▶ _Exercise prompt_
Would you copy out each line of the records below that includes the word "will"?

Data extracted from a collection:
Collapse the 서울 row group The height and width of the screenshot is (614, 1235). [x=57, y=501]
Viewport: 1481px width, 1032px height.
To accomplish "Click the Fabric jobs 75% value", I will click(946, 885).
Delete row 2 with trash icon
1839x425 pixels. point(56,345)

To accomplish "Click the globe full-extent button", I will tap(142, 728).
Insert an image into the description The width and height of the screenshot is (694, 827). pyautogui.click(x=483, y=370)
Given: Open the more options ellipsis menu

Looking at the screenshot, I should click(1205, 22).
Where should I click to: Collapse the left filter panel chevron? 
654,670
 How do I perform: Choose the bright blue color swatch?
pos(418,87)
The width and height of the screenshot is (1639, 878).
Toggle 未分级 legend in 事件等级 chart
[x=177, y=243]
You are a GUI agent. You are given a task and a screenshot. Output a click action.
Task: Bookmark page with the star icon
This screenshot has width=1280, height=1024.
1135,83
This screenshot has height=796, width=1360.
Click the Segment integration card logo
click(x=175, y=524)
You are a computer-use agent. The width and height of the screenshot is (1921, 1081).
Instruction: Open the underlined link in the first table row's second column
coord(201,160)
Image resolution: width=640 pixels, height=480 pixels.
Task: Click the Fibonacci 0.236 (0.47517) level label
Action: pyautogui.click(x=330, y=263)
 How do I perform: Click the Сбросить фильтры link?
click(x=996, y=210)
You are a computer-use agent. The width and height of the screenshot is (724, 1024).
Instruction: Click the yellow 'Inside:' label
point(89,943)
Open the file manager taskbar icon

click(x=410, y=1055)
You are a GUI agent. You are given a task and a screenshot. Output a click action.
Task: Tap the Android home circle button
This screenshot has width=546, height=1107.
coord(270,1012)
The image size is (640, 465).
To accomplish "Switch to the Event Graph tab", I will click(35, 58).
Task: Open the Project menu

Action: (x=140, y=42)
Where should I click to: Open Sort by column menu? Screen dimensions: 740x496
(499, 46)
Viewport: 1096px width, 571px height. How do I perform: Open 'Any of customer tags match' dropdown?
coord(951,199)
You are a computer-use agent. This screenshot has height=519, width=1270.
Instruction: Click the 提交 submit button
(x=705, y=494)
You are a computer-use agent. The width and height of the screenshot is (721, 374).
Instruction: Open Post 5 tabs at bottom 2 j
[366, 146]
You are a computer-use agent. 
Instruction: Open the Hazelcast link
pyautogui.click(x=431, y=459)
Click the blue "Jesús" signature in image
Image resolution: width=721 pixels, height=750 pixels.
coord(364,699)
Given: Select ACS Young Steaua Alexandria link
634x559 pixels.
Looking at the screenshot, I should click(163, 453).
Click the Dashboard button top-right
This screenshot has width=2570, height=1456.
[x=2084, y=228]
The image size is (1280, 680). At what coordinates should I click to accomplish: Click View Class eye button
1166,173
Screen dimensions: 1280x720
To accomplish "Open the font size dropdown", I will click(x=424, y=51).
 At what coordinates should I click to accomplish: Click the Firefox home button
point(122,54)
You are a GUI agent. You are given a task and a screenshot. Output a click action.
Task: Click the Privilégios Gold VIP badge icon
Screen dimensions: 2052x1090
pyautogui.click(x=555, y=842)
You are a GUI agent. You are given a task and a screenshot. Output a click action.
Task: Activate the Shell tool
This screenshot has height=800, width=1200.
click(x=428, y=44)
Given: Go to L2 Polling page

▶ _Result of this exercise_
To accomplish "Click the Fabric jobs 75% value", I will click(946, 885).
To accomplish "Click the globe full-extent button", I will tap(142, 728).
To accomplish "Switch to the Event Graph tab", I will click(35, 58).
To accomplish "Open the font size dropdown", I will click(x=424, y=51).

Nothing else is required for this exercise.